Long-term outcomes of three types of implant-supported mandibular overdentures in smokers.

Department of Oral Implantology and Prosthodontics, Academic Centre for Dentistry Amsterdam, Research Institute MOVE, University of Amsterdam and Free University, Amsterdam, The Netherlands.
Clinical Oral Implants Research (Impact Factor: 3.43). 07/2011; 23(8):925-9. DOI: 10.1111/j.1600-0501.2011.02237.x
Source: PubMed

ABSTRACT The aim of the study was to compare the differences in the long-term clinical and radiologic effects for three different treatment strategies with implant-supported overdentures in the edentulous mandible, with a special emphasis on smoking.
In a randomized- controlled clinical trial, 110 edentulous patients participated. Thirty-six patients were treated with an overdenture supported by two implants with ball attachments (2IBA), 37 patients with an overdenture supported by two implants with a bar (2ISB) and 37 patients with an overdenture supported by four implants with a triple bar (4ITB). After a mean evaluation period of 8.3 years, the clinical and radiographic parameters were evaluated.
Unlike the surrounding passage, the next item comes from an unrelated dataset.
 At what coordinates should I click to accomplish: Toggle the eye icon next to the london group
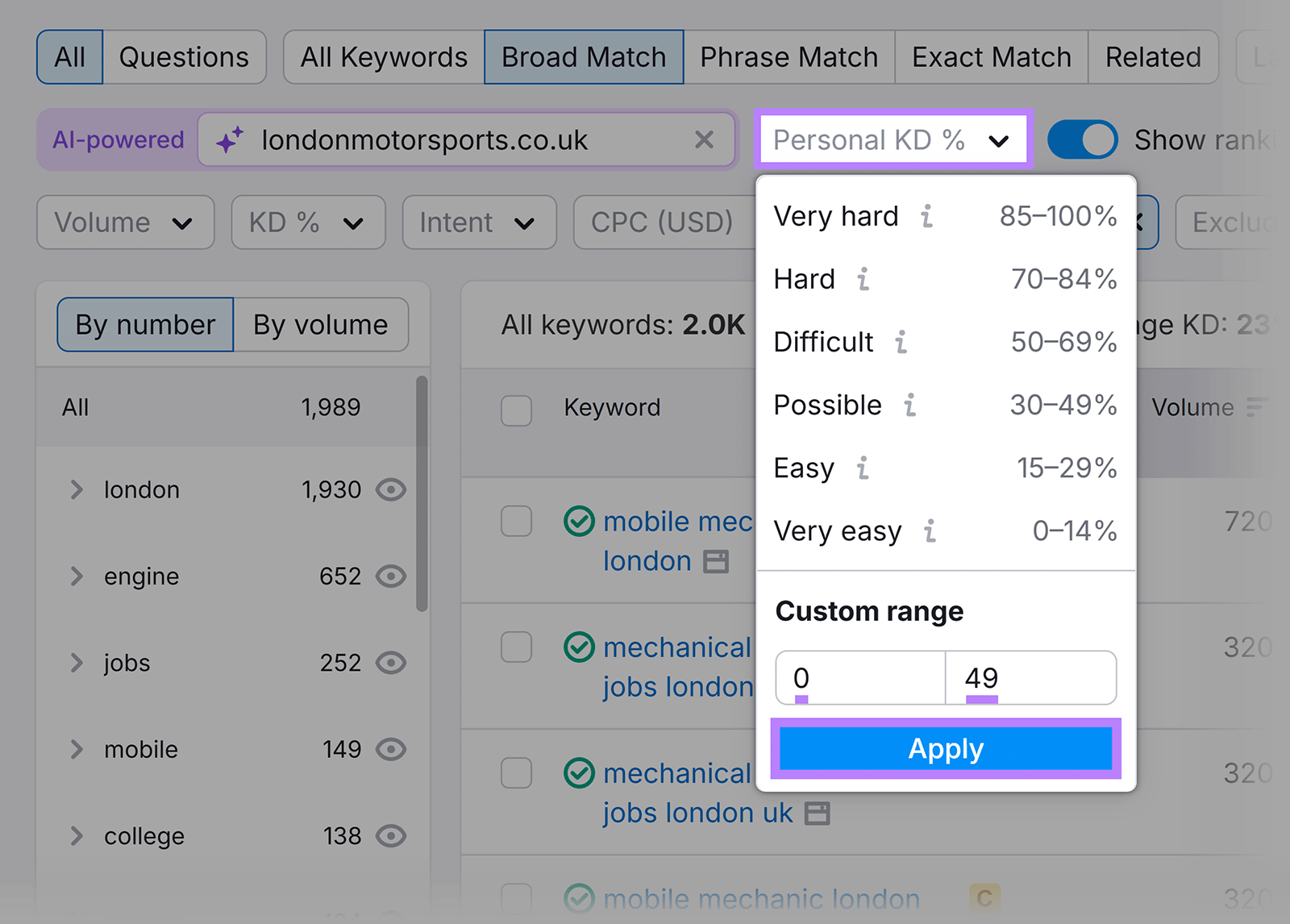tap(392, 489)
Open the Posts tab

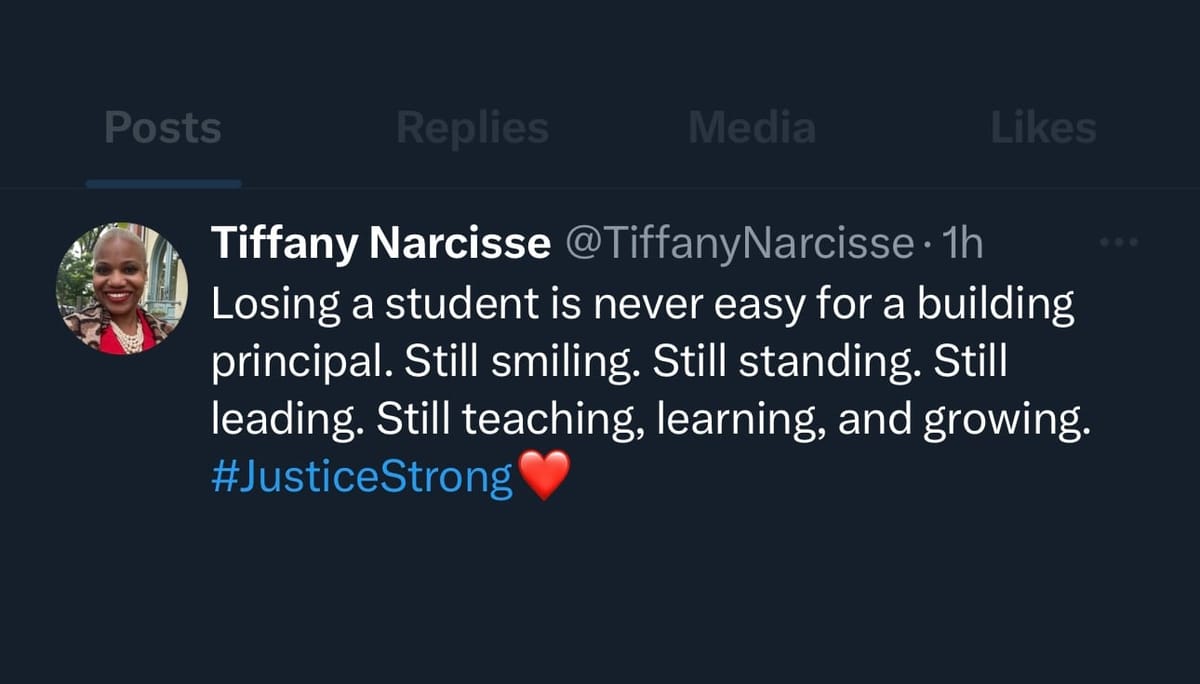163,129
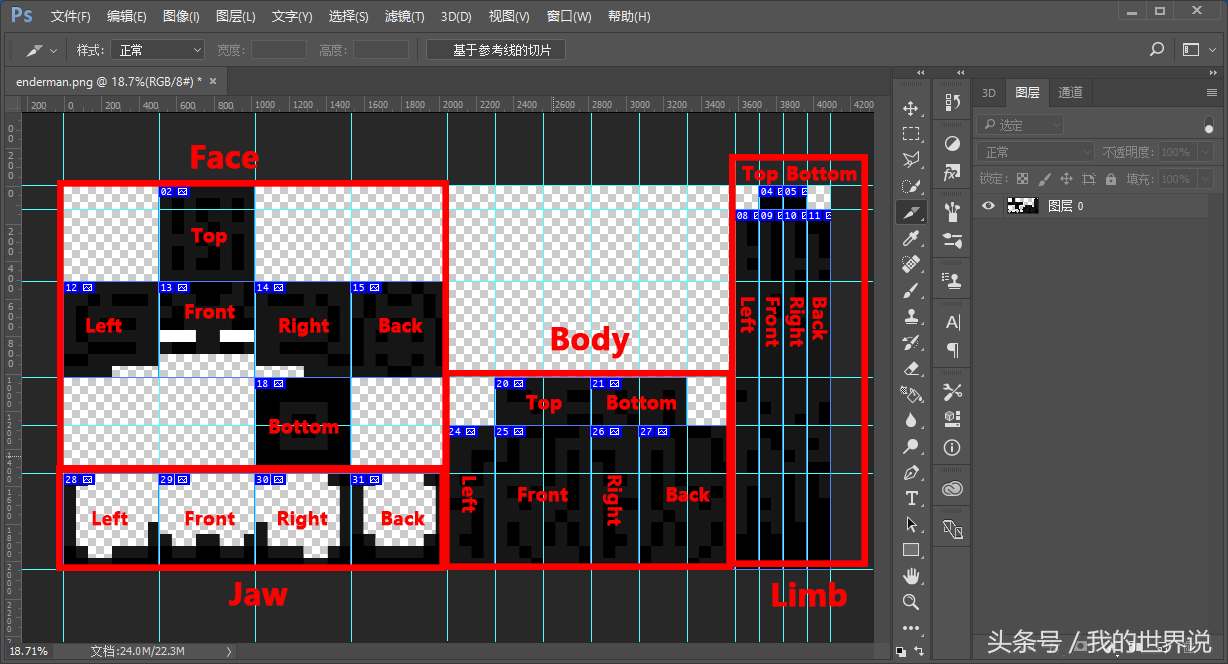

Ninety-four out of the original 110 patients (=85%) were evaluated. In the 2IBA group, the plaque index was significantly lower (vs. 2ISB, P=0.013; vs. 4ITB, P=0.001) than in the other groups, but there was no correlation with the other peri-implant parameters. In the 4ITB group, the marginal bone loss was significantly higher than that in the two implant groups. The maximal probing depth was correlated with peri-implant bone loss (P=0.011). Smoking almost doubled marginal bone loss irrespective of the treatment strategy chosen.
Patients with two implants show less marginal bone loss than those with four implants. Smoking is a risk factor for the survival of dental implants in the long run.